ACTIVITY —
Would you work out how many of the lines below hold "than" and reply with nothing but the number?

RECORDS FOR THIS TASK —
^^^^

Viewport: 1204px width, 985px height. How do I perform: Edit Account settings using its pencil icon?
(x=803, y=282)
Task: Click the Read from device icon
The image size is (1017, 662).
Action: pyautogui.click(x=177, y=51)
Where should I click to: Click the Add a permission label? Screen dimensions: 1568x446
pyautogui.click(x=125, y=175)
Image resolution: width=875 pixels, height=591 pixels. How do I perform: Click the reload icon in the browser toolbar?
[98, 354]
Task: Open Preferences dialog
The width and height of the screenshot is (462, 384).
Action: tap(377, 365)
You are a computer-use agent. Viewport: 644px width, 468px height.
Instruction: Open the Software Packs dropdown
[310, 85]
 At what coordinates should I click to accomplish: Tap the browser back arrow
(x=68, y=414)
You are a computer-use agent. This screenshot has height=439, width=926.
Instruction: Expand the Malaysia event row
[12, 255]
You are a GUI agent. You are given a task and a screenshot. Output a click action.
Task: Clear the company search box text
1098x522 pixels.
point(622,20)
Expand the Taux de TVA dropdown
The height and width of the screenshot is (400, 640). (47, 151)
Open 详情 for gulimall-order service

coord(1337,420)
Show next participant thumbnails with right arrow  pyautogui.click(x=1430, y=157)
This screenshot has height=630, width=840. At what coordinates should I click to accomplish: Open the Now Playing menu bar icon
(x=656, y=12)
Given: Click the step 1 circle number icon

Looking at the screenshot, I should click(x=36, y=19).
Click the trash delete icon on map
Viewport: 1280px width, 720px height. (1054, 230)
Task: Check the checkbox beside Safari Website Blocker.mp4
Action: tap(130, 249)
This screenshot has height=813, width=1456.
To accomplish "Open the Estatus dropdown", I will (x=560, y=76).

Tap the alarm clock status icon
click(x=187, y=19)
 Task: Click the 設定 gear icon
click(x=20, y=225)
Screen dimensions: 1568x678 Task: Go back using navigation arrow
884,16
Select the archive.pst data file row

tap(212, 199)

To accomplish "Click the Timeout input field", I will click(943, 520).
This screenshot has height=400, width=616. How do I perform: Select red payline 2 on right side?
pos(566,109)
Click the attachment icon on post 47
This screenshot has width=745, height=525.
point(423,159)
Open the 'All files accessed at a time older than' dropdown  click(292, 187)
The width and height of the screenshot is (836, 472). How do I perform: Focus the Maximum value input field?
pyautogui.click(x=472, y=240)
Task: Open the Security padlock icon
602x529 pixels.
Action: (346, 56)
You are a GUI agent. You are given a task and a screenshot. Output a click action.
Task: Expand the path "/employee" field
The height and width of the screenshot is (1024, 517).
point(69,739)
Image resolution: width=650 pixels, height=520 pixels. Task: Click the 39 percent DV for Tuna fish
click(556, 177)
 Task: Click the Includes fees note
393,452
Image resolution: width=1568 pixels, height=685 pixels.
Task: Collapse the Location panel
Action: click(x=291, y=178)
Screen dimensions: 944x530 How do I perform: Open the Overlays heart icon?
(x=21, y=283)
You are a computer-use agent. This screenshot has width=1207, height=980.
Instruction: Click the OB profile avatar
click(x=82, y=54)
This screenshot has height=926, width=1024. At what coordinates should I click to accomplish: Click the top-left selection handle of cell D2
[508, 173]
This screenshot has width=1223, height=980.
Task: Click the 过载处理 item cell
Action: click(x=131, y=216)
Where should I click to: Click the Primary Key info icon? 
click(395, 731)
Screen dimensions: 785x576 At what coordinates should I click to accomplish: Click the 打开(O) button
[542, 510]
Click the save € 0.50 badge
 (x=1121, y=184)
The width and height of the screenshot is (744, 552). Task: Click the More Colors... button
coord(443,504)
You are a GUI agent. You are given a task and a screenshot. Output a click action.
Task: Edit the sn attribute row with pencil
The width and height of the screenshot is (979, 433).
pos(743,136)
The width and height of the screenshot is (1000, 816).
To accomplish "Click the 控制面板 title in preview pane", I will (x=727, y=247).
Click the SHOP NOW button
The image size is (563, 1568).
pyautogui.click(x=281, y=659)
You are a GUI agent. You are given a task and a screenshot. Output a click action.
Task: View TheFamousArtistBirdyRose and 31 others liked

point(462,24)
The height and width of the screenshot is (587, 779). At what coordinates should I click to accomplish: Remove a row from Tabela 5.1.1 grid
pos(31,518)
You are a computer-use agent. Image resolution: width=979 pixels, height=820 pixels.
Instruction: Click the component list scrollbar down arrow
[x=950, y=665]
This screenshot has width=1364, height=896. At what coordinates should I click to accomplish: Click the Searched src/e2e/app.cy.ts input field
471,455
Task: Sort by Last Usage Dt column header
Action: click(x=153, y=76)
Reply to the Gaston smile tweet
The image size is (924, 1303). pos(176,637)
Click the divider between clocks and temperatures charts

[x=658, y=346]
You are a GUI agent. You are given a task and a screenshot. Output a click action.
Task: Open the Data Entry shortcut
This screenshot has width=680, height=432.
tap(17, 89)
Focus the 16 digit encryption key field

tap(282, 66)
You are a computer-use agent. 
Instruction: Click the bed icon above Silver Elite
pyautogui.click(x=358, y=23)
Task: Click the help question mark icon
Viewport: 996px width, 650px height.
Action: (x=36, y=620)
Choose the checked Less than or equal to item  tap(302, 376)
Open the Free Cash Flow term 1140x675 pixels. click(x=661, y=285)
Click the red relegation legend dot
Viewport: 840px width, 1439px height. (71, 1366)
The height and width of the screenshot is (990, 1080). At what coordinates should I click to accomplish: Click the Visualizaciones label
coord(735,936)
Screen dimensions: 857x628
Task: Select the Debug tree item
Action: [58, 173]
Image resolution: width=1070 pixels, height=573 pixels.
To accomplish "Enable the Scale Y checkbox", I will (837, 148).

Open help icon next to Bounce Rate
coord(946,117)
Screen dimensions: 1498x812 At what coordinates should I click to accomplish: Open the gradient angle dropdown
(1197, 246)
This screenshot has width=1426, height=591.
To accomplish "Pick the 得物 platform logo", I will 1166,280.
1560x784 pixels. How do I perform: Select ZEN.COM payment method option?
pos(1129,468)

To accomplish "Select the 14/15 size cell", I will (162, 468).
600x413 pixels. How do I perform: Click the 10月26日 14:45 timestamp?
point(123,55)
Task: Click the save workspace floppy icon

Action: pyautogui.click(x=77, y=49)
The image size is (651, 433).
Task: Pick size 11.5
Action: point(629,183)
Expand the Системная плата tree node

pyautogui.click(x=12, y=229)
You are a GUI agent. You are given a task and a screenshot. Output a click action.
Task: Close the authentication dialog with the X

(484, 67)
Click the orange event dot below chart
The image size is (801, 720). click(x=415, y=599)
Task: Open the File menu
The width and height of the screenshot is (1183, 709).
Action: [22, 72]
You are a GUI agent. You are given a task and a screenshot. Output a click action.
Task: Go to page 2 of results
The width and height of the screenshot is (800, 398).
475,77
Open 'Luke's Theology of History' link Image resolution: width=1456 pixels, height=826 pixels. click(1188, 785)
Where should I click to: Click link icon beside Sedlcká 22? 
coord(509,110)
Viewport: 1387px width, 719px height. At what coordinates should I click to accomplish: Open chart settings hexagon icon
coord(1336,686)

^^^^

TASK RESPONSE —
2